Here is a quote from Mr. Buffett in BRK's 05q3 10q:
"Berkshire first began “shorting” the U.S. dollar in 2002 and since inception in 2002 through September 30, 2005, has recognized pre-tax gains of $2.1 billion from foreign currency forward contracts."

[/ QUOTE ]

If you're going to quote the 10Q, please quote all of it. "During the first nine months of 2005, the value of most foreign currencies decreased relative to the U.S. dollar. Thus, forward contracts produced pre-tax losses in 2005 of $897 million for the first nine months." It is widely known that Buffett lost $1B last year shorting dollars.

My point was this. Moving into non-dollar investments might make sense as a long-long term issue, but as a short term macro factor, you can be dead wrong.

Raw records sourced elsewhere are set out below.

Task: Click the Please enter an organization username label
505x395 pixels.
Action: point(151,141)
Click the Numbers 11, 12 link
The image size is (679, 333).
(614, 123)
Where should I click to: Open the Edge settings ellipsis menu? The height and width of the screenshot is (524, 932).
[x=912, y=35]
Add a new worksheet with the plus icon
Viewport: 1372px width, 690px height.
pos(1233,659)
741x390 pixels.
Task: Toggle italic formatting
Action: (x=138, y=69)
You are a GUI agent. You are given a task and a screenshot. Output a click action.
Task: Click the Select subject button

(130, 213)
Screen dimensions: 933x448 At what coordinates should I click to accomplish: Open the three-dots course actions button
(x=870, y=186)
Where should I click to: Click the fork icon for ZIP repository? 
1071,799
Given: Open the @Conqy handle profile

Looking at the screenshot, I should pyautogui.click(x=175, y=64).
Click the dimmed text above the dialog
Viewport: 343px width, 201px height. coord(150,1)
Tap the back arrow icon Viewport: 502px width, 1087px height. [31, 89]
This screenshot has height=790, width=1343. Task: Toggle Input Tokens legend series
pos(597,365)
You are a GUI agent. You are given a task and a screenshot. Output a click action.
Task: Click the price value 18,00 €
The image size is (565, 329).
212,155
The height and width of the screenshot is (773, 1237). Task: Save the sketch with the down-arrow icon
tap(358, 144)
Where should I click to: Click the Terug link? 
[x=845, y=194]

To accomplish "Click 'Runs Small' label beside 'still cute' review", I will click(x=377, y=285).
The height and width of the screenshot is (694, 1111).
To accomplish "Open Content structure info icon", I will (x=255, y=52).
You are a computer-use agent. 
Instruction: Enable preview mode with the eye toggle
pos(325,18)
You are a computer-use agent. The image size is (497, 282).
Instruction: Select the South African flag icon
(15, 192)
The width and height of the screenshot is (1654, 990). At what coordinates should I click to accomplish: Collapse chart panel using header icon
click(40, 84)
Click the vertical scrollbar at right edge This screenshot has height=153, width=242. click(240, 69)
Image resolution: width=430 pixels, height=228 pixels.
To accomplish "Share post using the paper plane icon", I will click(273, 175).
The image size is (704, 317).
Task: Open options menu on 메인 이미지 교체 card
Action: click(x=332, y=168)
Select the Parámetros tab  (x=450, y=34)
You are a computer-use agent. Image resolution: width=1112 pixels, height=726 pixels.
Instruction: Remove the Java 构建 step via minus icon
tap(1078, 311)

One reason is that, so long as the current account deficit continues, Asian central banks will pile up dollar reserves. If they sell them, they screw themselves because the value of their holdings decline. Thus the Asian central banks continue to buy Treasury long bonds, and will continue to do so for the forseeable future.

Second, even if the dollar were to decline against other currencies, for a domestic investor who pays for things in dollars, it's not the sort of issue that immediately hits your pocketbooks. Over the longer run, you will see a weaker dollar reflected in the form of more expensive imports, and possibly, inflation, but from Ed's point of view, dollar investments arent necessarily a bad thing short term.